YOUR OBJECTIVE — Which lines in the data below contain the string "height"? Copy each of those lines in full.

DATA ROWS —
◇ ◇ ◇ ◇
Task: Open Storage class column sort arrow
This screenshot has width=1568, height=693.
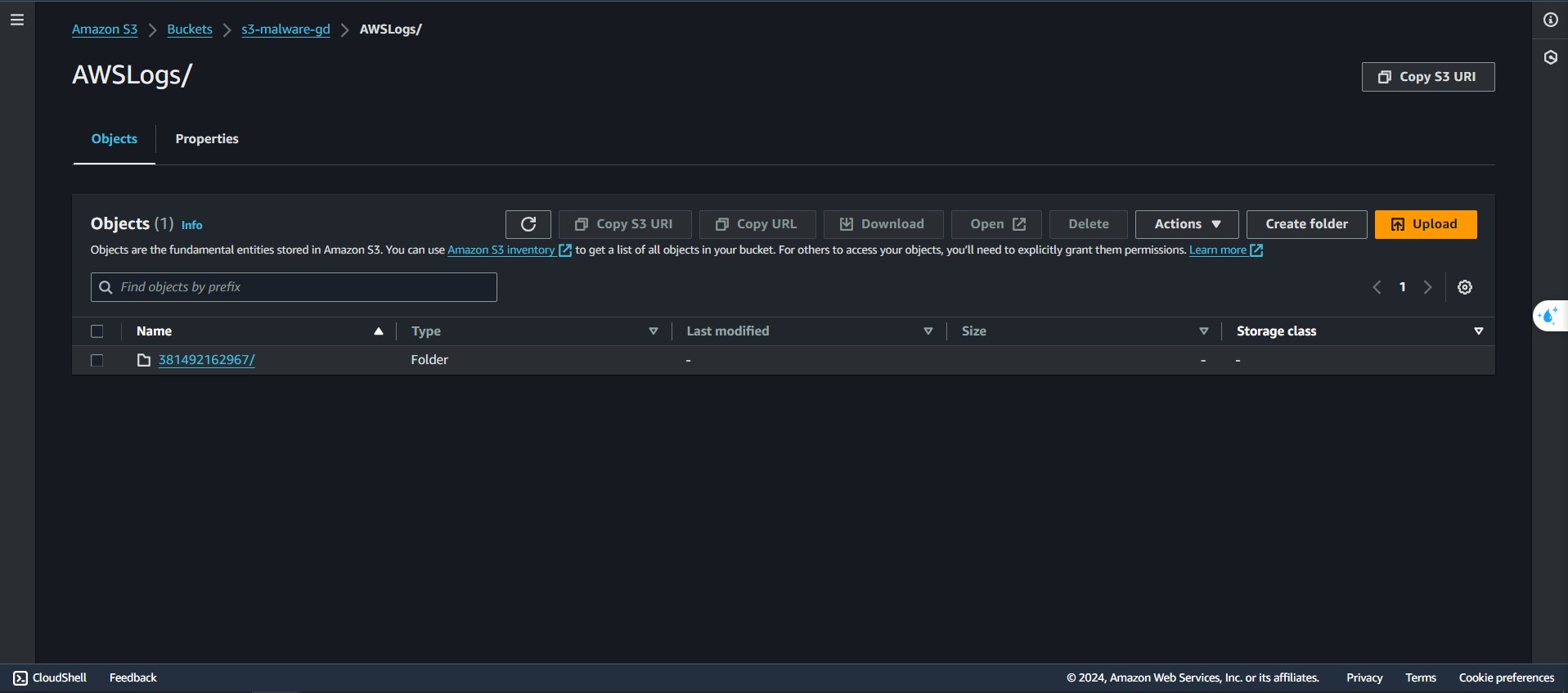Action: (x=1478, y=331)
◇ ◇ ◇ ◇
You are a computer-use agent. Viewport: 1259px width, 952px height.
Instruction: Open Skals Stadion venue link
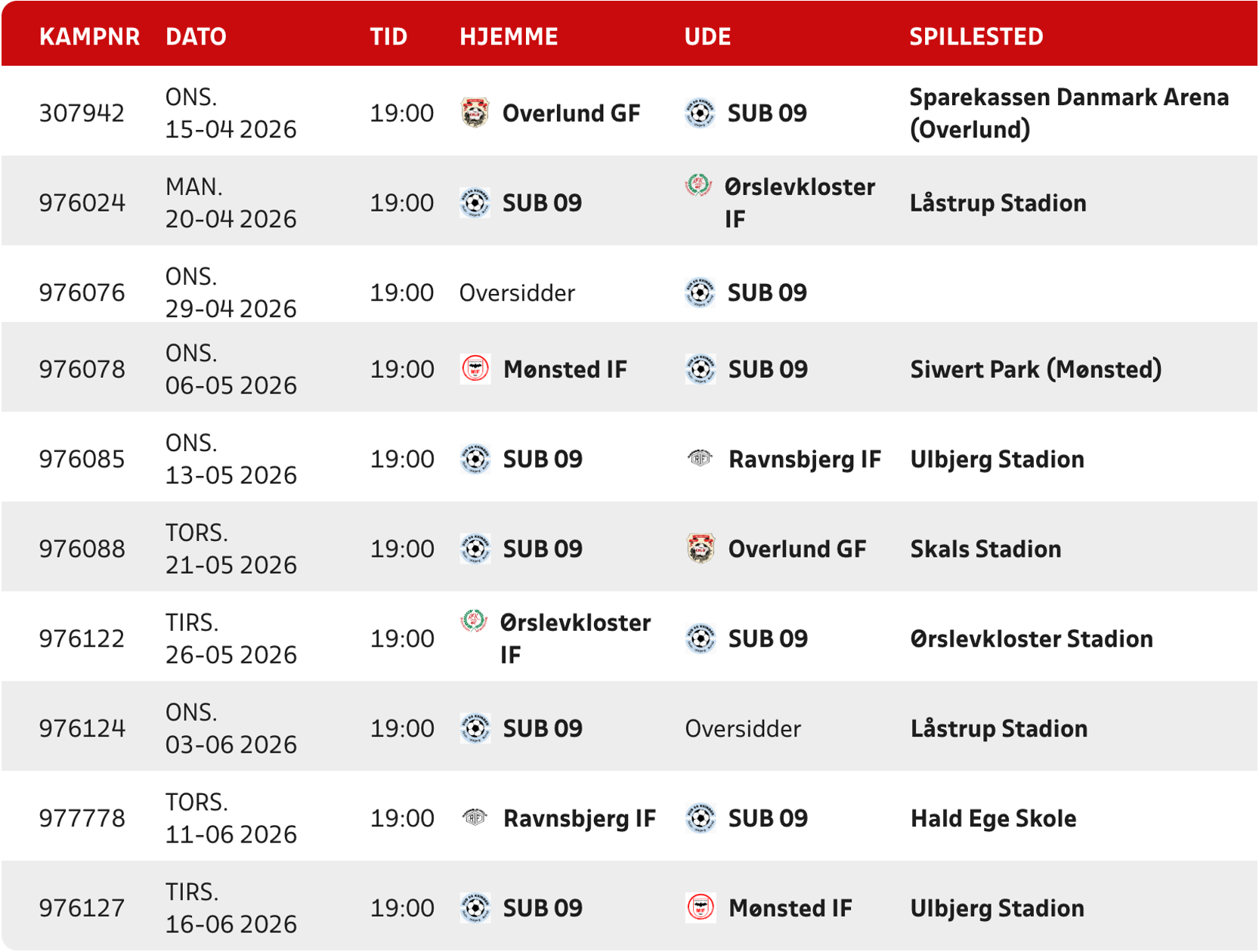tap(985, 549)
◇ ◇ ◇ ◇
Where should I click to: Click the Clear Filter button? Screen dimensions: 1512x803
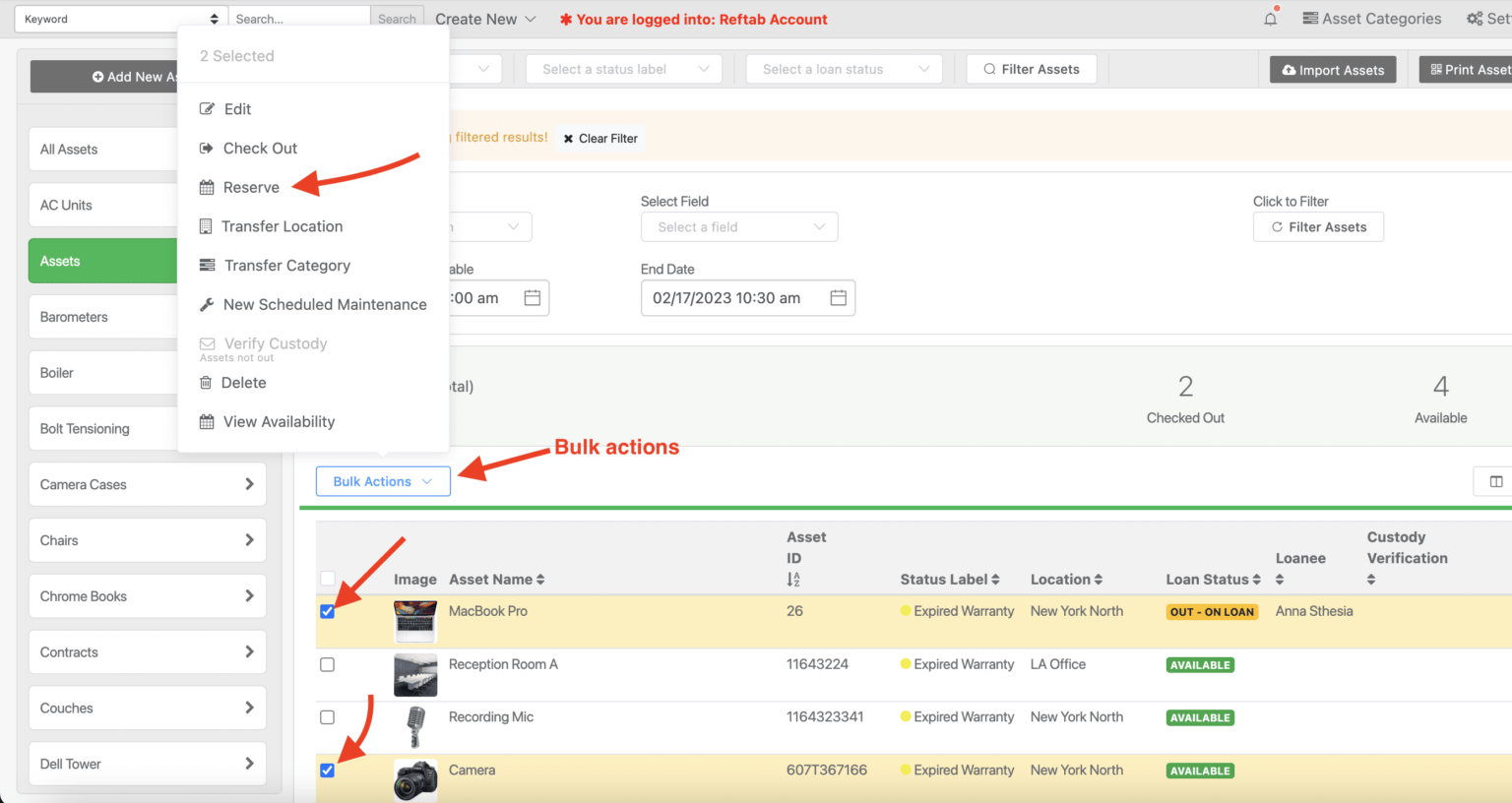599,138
◇ ◇ ◇ ◇
ANSWER TO THIS PROBLEM —
This screenshot has width=1568, height=693.
You are a computer-use agent. Viewport: 1259px width, 952px height.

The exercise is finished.